January 3, 2019 / 6:43 PM / 10 months ago

DIs terminam quase estáveis divididos entre otimismo local e exterior

8/06/2018. REUTERS/Ricardo Moraes

SÃO PAULO (Reuters) - As taxas dos contratos futuros de juros terminaram a quinta-feira praticamente estáveis, com o otimismo do mercado com o novo governo e a expectativa de medidas de ajuste fiscal tentando se sobrepor à aversão ao risco externa.

“O mercado continua dando o benefício da dúvida ao novo governo”, disse a economista da Necton Corretora Camila de Caso, explicando que o otimismo local é o que serve de contraponto à aversão ao risco externa, que impede os DIs de sustentarem uma realização mais intensa.

A quinta-feira foi marcada pela primeira reunião ministerial do governo Jair Bolsonaro. Ao término do encontro, o ministro da Casa Civil, Onyx Lorenzoni, informou que o ministro da Economia, Paulo Guedes, fará uma apresentação sobre a proposta de reforma da Previdência ao presidente Jair Bolsonaro na próxima semana.

Disse ainda que os ministros foram orientados a fazer uma revisão de todas as liberações financeiras dos últimos 15 dias da gestão Michel Temer, assim como das exonerações e nomeações.

O mercado continua esperando por medidas de ajuste fiscal. O apoio do PSL, partido de Bolsonaro, à reeleição de Rodrigo Maia na presidência da Câmara dos Deputados, por ora, tem servido de incentivo extra ao otimismo diante da leitura que essas medidas que virão poderão ter trânsito mais fácil no Congresso, embora muitas delas tenham cunho impopular, como a reforma da Previdência.

Esse otimismo fez o dólar fixar trajetória de queda firme nesta sessão e operar abaixo de 3,75 reais em alguns momentos da sessão, apesar do cenário externo desfavorável, afetado particularmente pelo corte na previsão de receita trimestral pela Apple por conta de menores vendas na China, que sofre com os efeitos da guerra comercial com os EUA.

“A guerra comercial está tendo efeitos reais, tanto nas empresas chinesas quanto na desaceleração da demanda... agora a Apple reviu sua previsão de receita”, destacou Camila ao citar os temores de desaceleração econômica global e seus efeitos nos mercados.
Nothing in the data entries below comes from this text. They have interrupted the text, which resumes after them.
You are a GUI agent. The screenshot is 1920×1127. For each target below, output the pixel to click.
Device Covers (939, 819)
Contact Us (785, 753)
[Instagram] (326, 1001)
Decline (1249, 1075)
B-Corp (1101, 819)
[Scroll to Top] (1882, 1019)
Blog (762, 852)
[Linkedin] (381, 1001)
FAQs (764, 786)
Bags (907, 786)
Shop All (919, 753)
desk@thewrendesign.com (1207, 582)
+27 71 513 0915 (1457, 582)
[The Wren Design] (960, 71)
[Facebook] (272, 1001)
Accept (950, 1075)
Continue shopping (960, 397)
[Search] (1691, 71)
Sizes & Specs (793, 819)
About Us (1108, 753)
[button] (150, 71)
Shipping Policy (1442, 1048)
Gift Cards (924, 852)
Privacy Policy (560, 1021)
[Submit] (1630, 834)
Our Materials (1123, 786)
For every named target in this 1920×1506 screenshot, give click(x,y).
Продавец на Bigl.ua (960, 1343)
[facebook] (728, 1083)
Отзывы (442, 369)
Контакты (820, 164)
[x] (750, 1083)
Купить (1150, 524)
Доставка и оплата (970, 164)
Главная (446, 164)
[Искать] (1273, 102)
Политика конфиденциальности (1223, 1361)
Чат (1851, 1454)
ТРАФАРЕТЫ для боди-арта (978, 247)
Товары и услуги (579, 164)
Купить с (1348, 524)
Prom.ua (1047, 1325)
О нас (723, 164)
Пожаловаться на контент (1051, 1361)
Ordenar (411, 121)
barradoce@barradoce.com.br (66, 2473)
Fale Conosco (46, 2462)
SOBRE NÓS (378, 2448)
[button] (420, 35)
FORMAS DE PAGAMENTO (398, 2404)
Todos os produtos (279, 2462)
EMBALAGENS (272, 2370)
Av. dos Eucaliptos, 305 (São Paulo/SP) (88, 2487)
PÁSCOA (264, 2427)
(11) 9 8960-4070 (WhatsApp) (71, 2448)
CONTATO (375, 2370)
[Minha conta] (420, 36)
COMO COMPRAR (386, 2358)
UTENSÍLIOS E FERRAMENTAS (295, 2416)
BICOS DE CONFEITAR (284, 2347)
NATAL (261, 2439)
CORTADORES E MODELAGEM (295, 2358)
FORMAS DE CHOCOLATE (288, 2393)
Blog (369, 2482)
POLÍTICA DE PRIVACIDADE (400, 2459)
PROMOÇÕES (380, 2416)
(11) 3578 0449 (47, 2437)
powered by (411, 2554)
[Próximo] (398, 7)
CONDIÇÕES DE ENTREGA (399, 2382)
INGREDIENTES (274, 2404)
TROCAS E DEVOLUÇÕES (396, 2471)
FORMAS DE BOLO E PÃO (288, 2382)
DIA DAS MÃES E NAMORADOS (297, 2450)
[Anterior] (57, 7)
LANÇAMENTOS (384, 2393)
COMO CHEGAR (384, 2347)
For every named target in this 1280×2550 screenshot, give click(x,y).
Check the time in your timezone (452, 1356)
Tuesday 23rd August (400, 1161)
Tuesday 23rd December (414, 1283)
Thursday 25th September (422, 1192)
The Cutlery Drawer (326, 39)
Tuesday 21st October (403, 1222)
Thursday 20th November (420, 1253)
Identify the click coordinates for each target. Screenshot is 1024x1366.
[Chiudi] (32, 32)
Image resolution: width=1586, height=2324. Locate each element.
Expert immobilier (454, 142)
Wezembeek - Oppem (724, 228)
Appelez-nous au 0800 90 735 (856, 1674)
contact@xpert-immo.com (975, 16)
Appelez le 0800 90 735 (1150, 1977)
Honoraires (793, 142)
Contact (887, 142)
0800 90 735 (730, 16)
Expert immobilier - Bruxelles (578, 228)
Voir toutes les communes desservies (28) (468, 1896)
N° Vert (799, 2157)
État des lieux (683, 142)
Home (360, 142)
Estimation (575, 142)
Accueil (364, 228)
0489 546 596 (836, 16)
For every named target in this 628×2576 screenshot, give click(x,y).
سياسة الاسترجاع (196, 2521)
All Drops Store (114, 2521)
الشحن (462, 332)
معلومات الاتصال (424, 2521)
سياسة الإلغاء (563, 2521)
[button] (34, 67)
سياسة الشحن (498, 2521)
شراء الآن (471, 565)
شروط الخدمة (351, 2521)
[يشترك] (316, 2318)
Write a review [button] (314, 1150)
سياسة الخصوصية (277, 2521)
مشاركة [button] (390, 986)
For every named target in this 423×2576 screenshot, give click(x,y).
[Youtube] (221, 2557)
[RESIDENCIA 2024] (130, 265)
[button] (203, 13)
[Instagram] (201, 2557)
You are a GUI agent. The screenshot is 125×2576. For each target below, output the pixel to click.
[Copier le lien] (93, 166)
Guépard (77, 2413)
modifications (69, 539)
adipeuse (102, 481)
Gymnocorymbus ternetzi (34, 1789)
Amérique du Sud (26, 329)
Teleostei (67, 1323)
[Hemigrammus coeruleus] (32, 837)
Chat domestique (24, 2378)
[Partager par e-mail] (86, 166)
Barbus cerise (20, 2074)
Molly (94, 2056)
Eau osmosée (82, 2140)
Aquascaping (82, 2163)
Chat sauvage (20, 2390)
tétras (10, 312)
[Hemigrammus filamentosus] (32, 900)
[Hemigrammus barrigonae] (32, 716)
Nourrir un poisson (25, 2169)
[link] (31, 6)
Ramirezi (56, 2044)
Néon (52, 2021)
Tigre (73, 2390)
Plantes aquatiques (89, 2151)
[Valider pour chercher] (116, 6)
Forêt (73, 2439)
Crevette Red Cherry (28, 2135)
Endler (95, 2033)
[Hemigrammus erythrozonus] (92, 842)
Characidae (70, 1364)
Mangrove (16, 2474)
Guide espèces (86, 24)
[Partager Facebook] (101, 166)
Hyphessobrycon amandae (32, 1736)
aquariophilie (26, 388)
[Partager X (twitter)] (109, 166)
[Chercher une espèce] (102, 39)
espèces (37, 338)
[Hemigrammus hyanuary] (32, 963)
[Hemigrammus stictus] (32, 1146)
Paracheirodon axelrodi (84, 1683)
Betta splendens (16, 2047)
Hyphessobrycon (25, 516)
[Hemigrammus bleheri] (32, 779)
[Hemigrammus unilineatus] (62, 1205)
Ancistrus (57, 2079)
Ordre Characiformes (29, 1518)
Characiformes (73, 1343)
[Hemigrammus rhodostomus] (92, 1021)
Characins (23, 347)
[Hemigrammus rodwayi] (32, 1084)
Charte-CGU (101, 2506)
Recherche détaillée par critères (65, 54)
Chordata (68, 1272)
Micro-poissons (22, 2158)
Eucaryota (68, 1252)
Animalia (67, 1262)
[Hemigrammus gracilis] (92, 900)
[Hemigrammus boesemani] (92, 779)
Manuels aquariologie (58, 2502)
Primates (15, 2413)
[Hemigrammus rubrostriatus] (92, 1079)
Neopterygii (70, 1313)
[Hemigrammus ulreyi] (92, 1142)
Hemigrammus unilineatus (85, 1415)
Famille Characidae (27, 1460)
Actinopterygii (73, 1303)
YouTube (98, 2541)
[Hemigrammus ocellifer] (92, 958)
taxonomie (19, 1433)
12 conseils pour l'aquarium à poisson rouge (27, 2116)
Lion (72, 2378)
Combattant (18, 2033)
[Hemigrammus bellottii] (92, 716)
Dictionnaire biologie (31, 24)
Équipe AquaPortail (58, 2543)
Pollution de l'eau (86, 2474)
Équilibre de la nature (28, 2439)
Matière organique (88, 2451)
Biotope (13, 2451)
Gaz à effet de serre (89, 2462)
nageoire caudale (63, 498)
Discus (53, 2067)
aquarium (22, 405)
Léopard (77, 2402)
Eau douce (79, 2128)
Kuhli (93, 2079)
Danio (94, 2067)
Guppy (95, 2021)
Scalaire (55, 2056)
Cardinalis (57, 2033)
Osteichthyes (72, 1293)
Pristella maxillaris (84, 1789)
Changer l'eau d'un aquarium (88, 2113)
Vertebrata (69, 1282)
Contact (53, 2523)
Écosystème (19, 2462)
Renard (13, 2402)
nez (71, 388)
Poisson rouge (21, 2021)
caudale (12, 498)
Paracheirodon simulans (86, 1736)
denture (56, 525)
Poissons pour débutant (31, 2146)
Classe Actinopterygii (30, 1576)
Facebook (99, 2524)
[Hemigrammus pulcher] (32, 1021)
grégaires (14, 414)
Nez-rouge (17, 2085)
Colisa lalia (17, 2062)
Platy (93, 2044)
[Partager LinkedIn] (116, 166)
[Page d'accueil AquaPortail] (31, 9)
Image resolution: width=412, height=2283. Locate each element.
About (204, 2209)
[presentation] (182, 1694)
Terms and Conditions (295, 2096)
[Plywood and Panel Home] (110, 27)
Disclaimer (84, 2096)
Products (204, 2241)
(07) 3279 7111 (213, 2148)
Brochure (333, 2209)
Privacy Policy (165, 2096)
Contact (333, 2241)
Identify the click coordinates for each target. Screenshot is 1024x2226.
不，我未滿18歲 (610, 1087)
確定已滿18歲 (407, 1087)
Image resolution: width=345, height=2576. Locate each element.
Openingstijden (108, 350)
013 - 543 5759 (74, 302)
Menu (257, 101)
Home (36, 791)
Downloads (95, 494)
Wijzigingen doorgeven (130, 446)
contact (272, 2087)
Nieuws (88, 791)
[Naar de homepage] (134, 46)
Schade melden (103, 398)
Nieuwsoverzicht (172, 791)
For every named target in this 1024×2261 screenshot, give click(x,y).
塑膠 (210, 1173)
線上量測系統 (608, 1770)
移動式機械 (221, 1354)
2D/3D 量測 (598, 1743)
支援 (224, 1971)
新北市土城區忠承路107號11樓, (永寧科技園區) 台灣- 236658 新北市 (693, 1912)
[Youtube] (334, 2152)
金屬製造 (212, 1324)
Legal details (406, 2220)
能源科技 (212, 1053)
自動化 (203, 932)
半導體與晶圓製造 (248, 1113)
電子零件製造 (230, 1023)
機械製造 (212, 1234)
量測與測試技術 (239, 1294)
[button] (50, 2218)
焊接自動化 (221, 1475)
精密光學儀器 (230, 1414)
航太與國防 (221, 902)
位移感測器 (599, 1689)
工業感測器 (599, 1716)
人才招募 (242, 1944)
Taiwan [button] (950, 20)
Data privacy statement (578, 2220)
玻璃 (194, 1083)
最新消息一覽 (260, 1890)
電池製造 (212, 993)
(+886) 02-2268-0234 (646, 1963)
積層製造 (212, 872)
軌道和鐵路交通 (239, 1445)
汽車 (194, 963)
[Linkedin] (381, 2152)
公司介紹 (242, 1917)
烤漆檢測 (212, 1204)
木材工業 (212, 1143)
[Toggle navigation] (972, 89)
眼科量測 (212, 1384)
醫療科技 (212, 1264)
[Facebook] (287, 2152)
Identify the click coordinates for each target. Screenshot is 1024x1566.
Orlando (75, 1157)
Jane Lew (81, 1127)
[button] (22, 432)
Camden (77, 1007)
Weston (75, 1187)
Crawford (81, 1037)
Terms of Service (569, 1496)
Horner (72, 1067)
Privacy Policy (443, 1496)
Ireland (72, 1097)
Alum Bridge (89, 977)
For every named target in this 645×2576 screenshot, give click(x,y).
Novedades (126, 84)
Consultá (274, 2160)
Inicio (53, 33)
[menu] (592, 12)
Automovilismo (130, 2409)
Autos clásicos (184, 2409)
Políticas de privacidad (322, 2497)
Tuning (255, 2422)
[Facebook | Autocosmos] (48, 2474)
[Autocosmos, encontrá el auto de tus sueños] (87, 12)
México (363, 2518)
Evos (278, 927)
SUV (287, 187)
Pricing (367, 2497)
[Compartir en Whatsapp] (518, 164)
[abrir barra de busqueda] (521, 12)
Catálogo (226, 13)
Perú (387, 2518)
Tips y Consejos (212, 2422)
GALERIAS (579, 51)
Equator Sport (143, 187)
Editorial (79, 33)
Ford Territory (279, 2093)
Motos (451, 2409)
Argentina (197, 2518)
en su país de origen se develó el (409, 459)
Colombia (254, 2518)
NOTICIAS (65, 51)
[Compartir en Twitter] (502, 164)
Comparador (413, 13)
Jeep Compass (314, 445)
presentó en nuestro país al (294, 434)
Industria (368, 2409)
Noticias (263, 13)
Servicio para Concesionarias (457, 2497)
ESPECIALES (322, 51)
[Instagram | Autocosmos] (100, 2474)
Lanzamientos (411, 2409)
A curva a termo de juros doméstica precificou 93 por cento de chances de manutenção da Selic no primeiro encontro de política monetária do BC deste ano, nos dias 5 e 6 de fevereiro, com o restante esperando elevação de 0,25 ponto percentual. No pregão anterior, a precificação era de 95 por cento de chance de manutenção.